# What does everyone think of this KNPV litter?



## thaoc (Mar 13, 2014)

Hello everyone. I have been watching and helping some local Schutzhund trainers for the past year. I have also owned multiple Shepherd-Mix dogs in the past but they were a bit too soft for sports. I would say I have good handling skills with above average experience. Anyways I am ready to get a puppy and start the path to competitive Schutzhund so as I was looking around the internet for a potential puppy, I met a small private breeder who has a litter from KNPV parents. What does everyone think of this breeding? Will the puppies be suitable for IPO work?

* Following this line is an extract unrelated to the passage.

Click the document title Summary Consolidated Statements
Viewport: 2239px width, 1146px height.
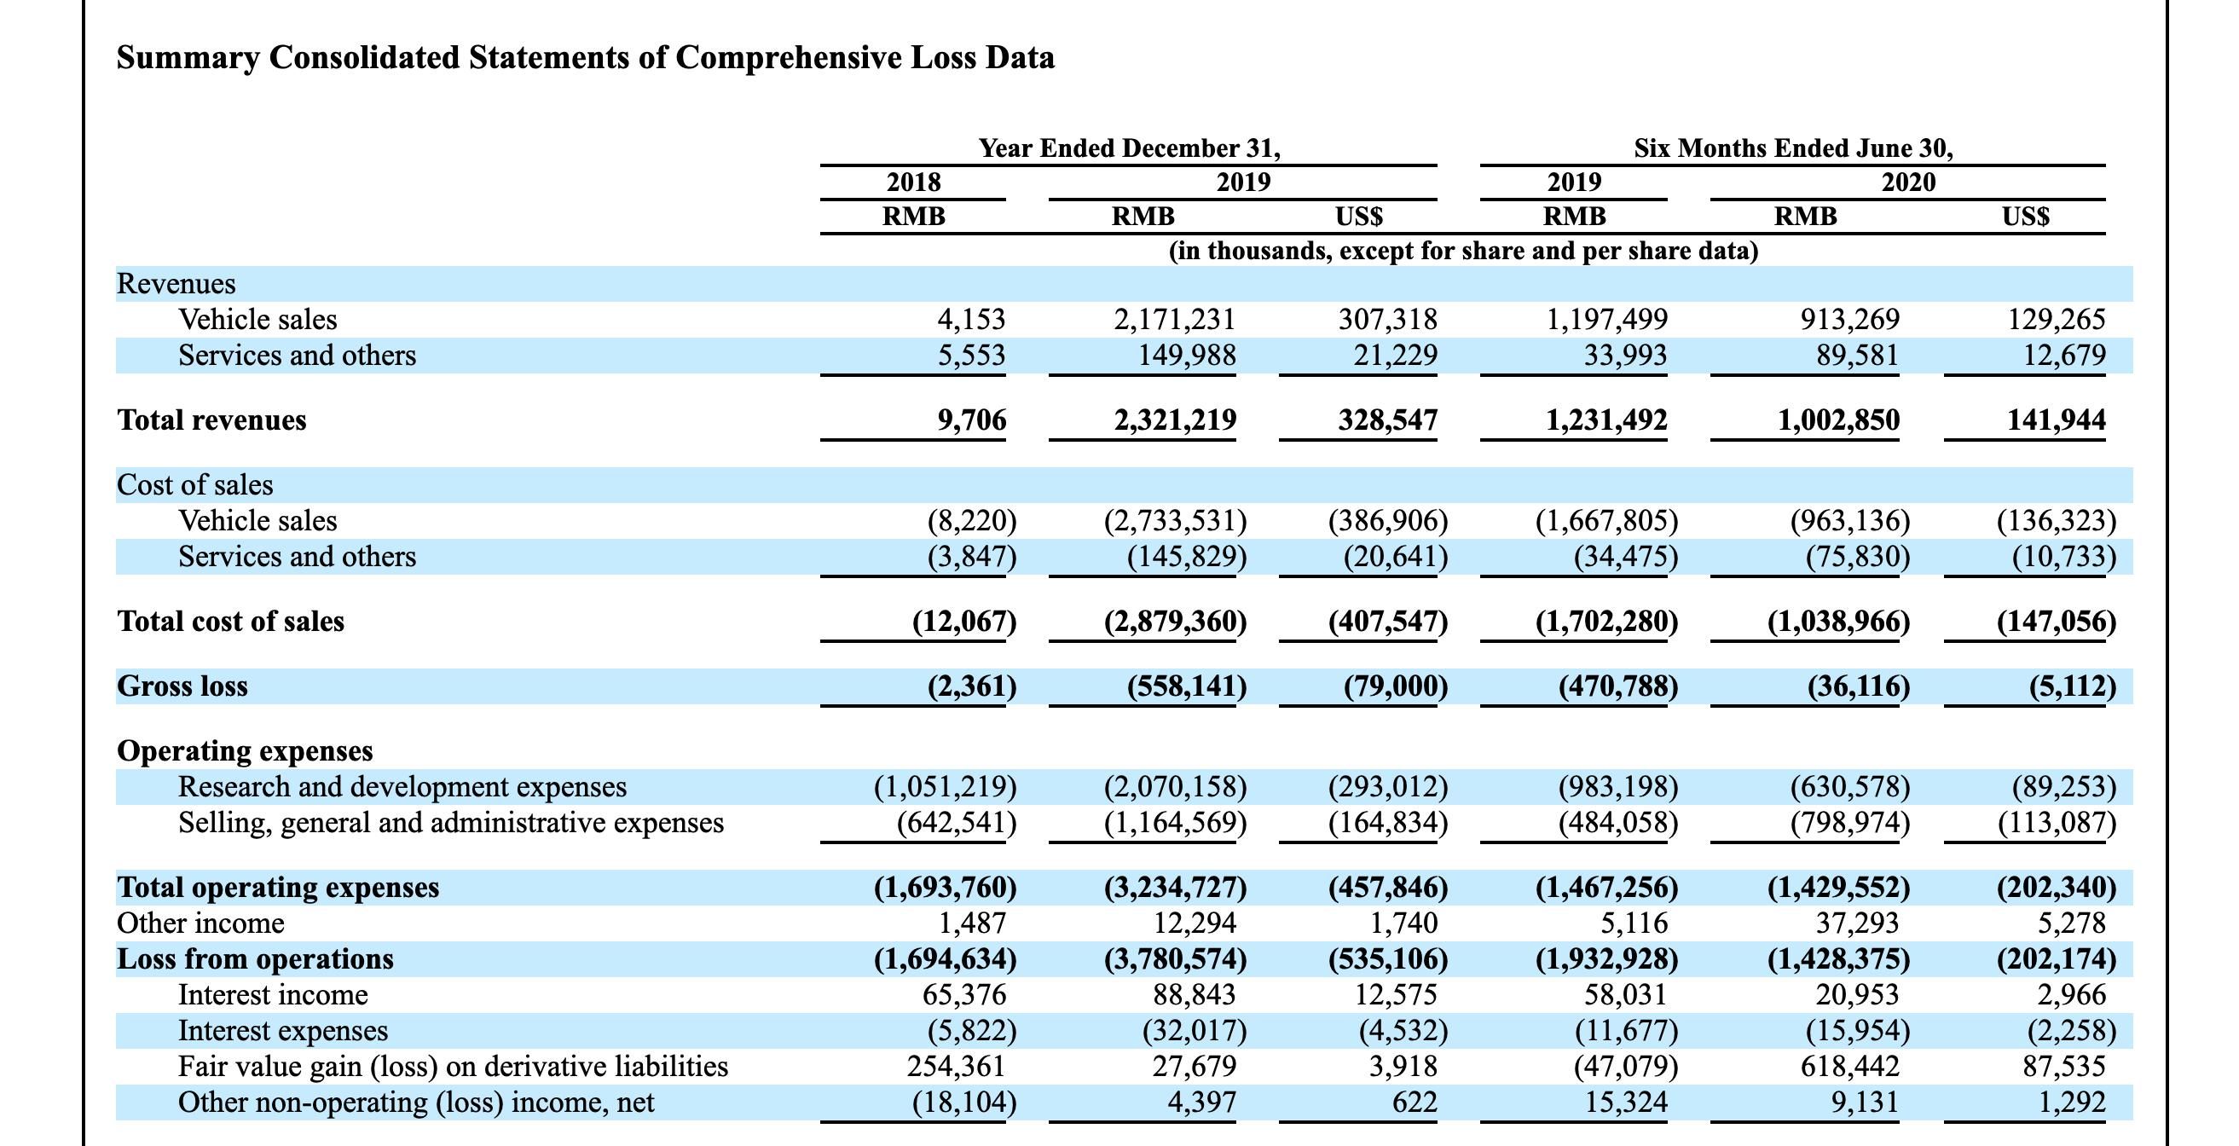[x=585, y=57]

Pitta van de zeelberg B-litter

Thank you in advance.


----------



## carmspack (Feb 2, 2011)

only excellent ! -- I know van de Brandevoort , ideas and reasons , and track record for his breeding program.


----------



## thaoc (Mar 13, 2014)

carmspack said:


> only excellent ! -- I know van de Brandevoort , ideas and reasons , and track record for his breeding program.


I'm assuming that if a dog can excel in KNPV, it should be able to compete in IPO too. Mainly because not many shepherds can compete in KNPV so if both the dam and sire of this litter are able to compete in KNPV, their traits should allow them to do well in IPO as well?


----------